[Your tasks]
1 – Decide whether each statement below agrees with the ThinLTO commit message. Answer yes or no for each, and quote the words of the message that decide it.
(a) The patch lets clang/llvm bootstrap with ThinLTO and gold.
(b) The gold callbacks get_input_file and release_input_file leave the underlying file unlocked.
(c) ThinLTO backends release their input files before the backend threads complete.
2 – Translate this sentence from the ThinLTO commit message into French: "Several changes were required for ThinLTO links involving bitcode archive static libraries."
3 – Go on with the ThinLTO commit message from where it stops.

[Passage]
[llvm] r270814 - [ThinLTO/gold] Handle bitcode archives

Teresa Johnson via llvm-commits llvm-commits at lists.llvm.org
Wed May 25 18:46:42 PDT 2016


Author: tejohnson
Date: Wed May 25 20:46:41 2016
New Revision: 270814

URL: http://llvm.org/viewvc/llvm-project?rev=270814&view=rev
Log:
[ThinLTO/gold] Handle bitcode archives

Summary:
Several changes were required for ThinLTO links involving bitcode
archive static libraries. With this patch clang/llvm bootstraps with
ThinLTO and gold.

The first is that the gold callbacks get_input_file and
release_input_file can normally be used to get file information for
each constituent bitcode file within an archive. However, these
interfaces lock the underlying file and can't be for each archive
constituent for ThinLTO backends where we get all the input files up
front and don't release any until after the backend threads complete.

[Dataset rows]
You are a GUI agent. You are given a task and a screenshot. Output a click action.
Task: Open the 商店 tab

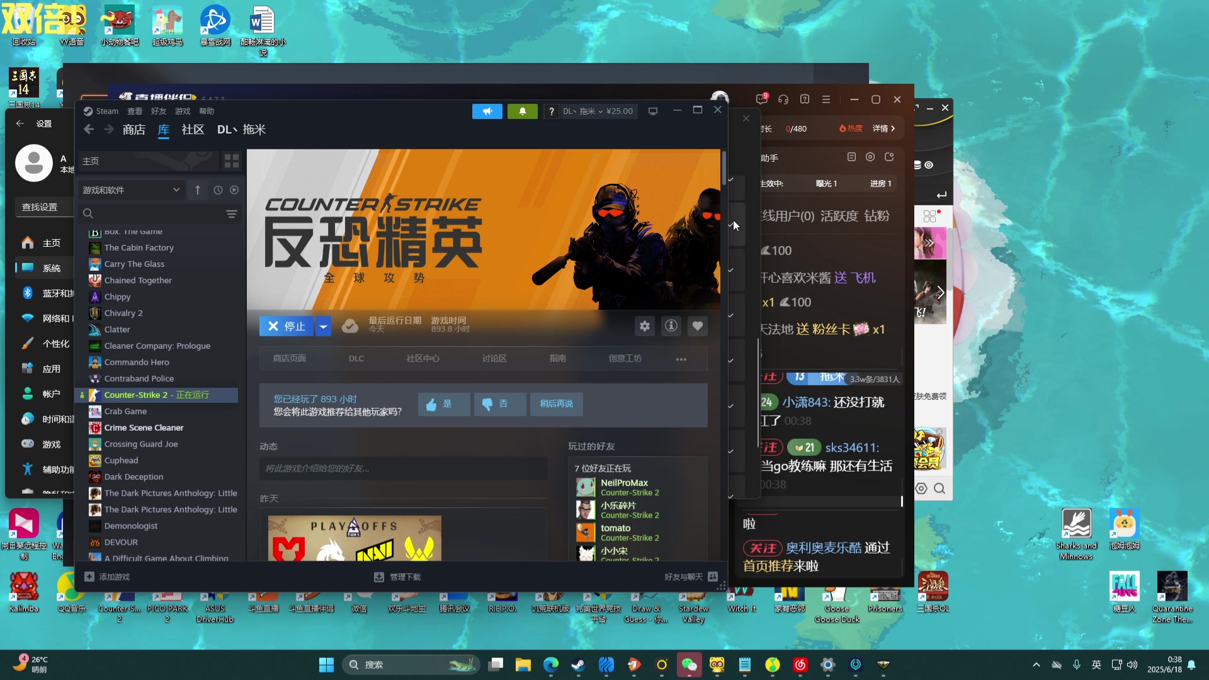133,130
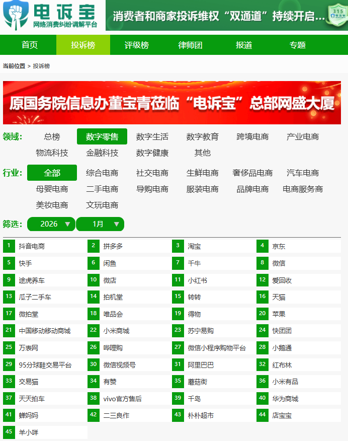
Task: Click 投诉榜 in the breadcrumb
Action: [41, 66]
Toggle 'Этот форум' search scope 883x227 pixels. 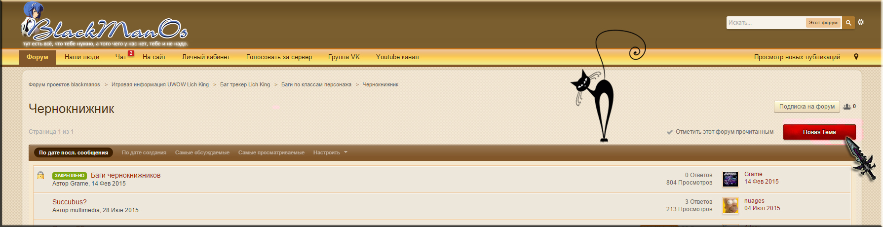click(x=823, y=23)
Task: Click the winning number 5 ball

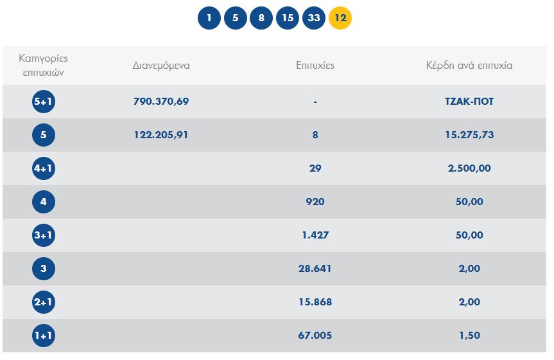Action: coord(236,18)
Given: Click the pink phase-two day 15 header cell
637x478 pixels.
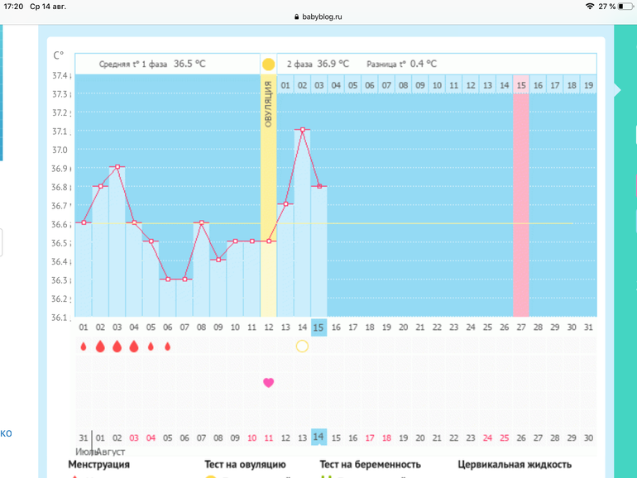Looking at the screenshot, I should point(521,84).
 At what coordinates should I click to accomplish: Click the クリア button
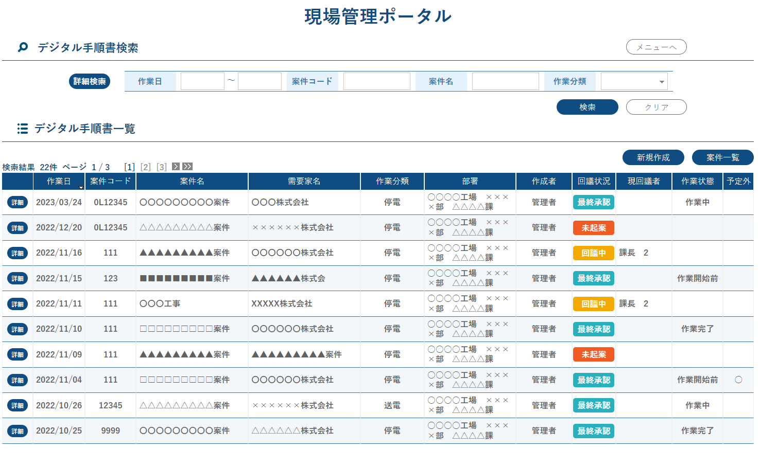coord(656,107)
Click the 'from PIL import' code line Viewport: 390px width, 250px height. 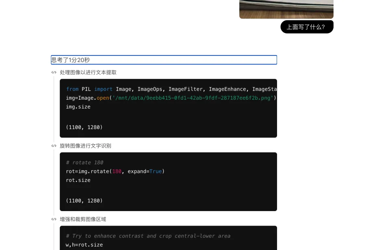[171, 89]
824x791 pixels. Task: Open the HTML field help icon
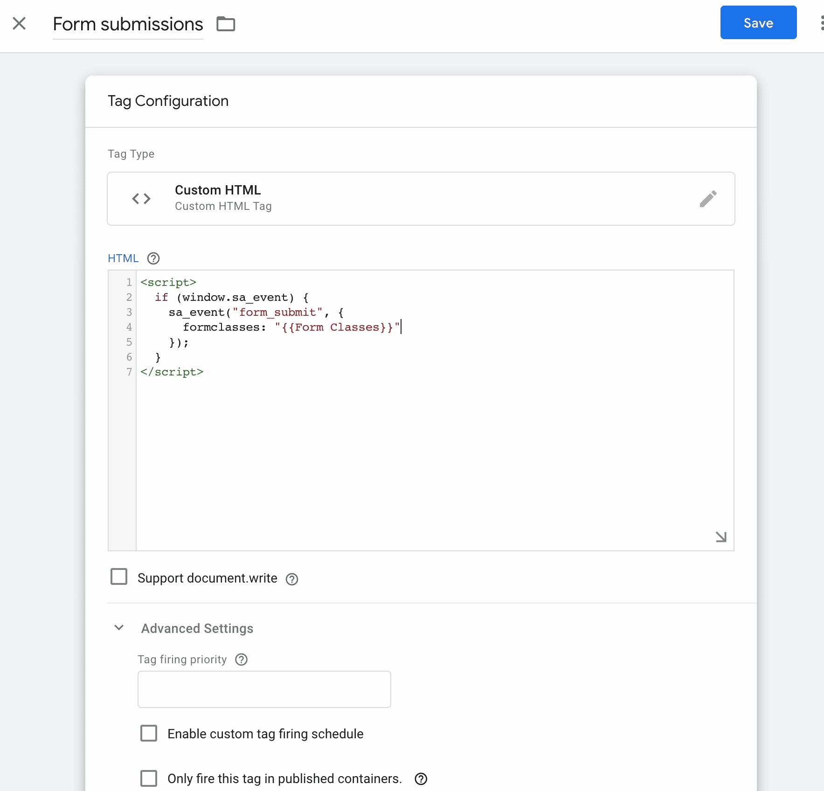point(153,258)
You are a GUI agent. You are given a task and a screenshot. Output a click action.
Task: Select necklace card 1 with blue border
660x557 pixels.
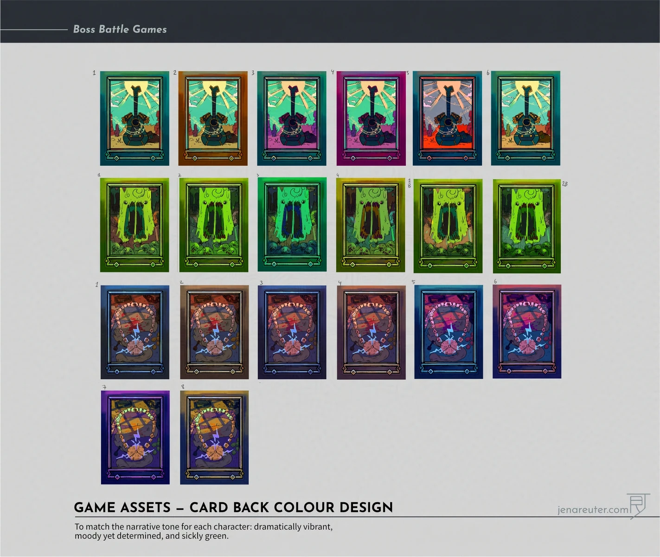click(x=135, y=332)
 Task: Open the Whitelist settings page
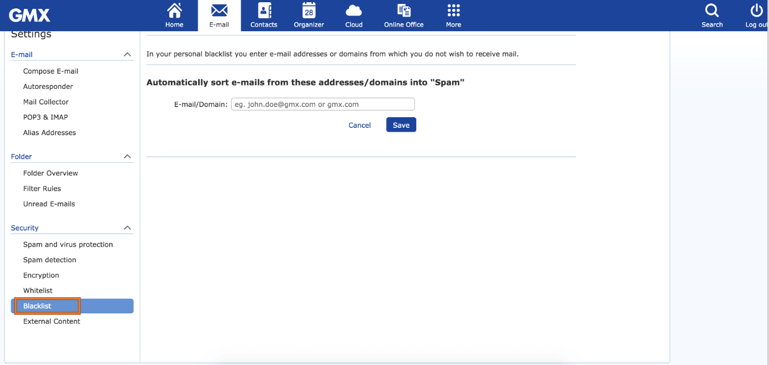click(38, 291)
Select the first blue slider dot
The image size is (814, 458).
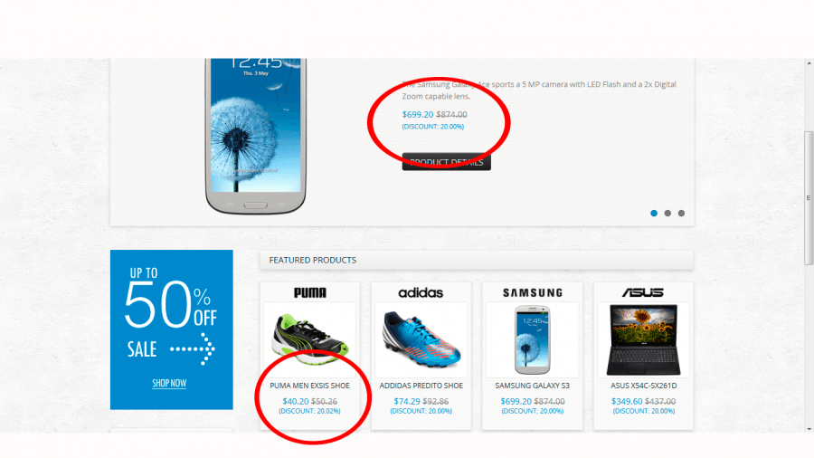[x=654, y=213]
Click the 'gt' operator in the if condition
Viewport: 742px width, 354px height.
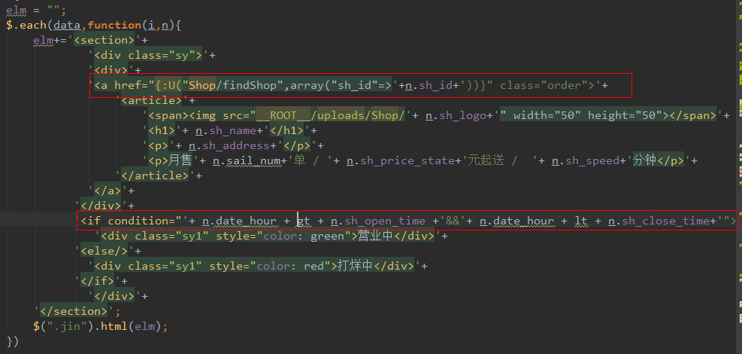click(304, 221)
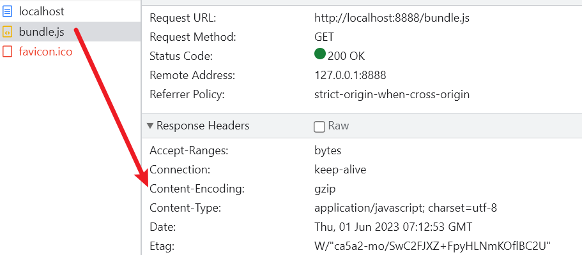This screenshot has height=255, width=582.
Task: Click the keep-alive Connection value
Action: [340, 170]
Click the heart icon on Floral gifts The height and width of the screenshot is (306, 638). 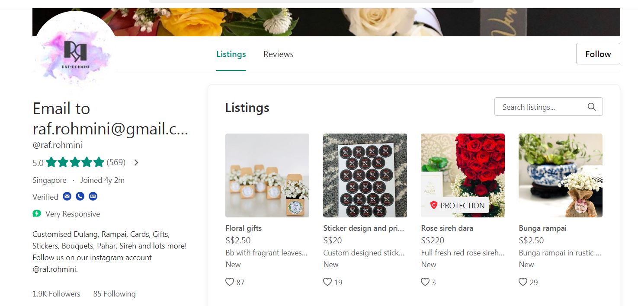point(230,282)
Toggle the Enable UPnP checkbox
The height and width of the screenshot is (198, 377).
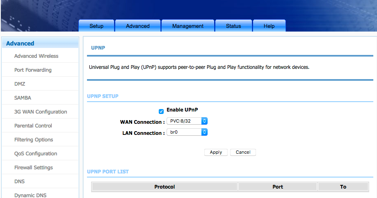[x=161, y=111]
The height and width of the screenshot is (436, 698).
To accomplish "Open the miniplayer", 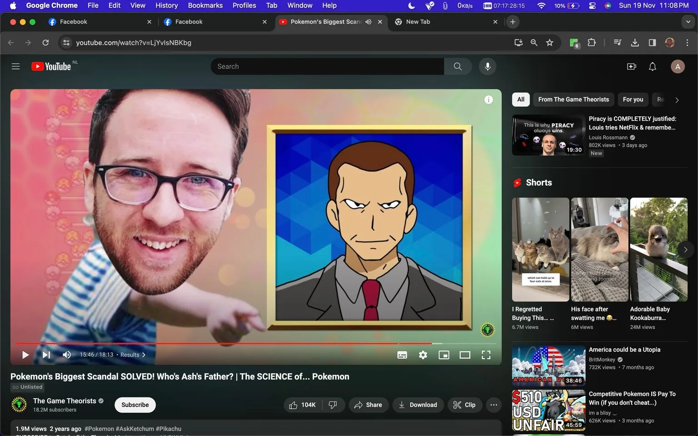I will [444, 355].
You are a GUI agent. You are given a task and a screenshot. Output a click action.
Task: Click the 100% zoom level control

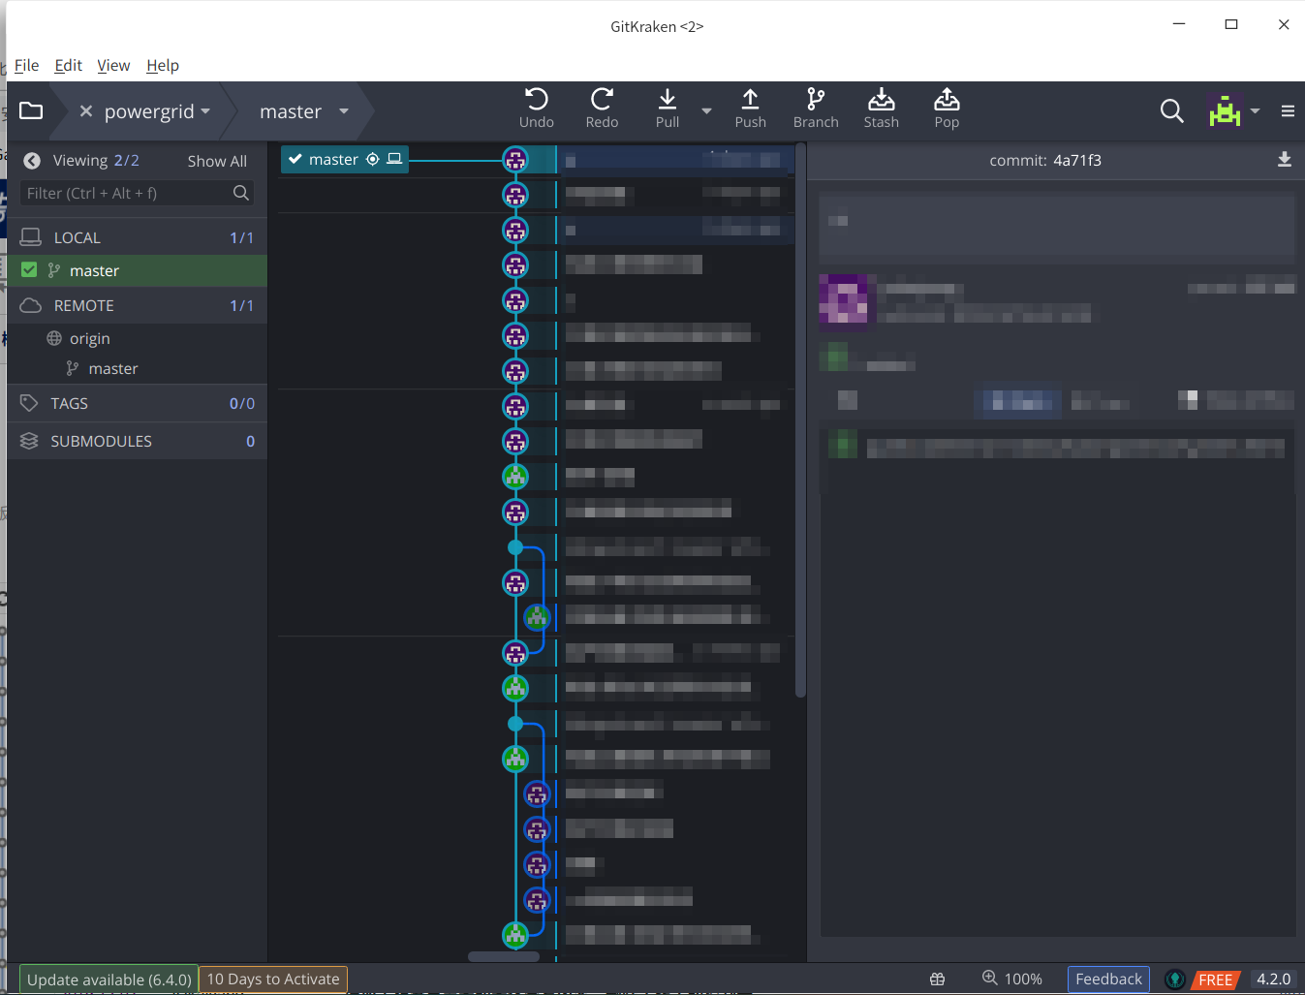point(1012,979)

[Exercise responses]
1 –
(a) Yes: "With this patch clang/llvm bootstraps with ThinLTO and gold."
(b) No: "these interfaces lock the underlying file"
(c) No: "don't release any until after the backend threads complete"

2 – Plusieurs modifications ont été nécessaires pour les éditions de liens ThinLTO impliquant des bibliothèques statiques sous forme d'archives de bitcode.

3 –
However, it is sufficient to only get and release once per file, and
then each consituent bitcode file can be accessed via get_view. This
required saving some information to identify which file handle is the
"leader" for each claimed file sharing the same file descriptor, and
other information so that get_input_file isn't necessary later when
processing the backends.

Second, the module paths in the index need to distinguish between
different constituent bitcode files within the same archive file,
otherwise they will all end up with the same archive file path.
Do this by appending the offset within the archive for the start of the
bitcode file, returned by get_input_file when we claim each bitcode file,
and saving that along with the file handle.

Third, rather than have the function importer try to load a file based
on the module path identifier (which now contains a suffix to
distinguish different bitcode files within an archive), use a custom
module loader. This is the same approach taken in libLTO, and I am using
the support refactored into the new LTO.h header in r270509. The module
loader parses the bitcode files out of the memory buffers returned from
gold via the get_view callback and saved in a map. This also means that
we call the function importer directly, rather than add it to the pass
pipeline (which was in the plan to do already for other reasons).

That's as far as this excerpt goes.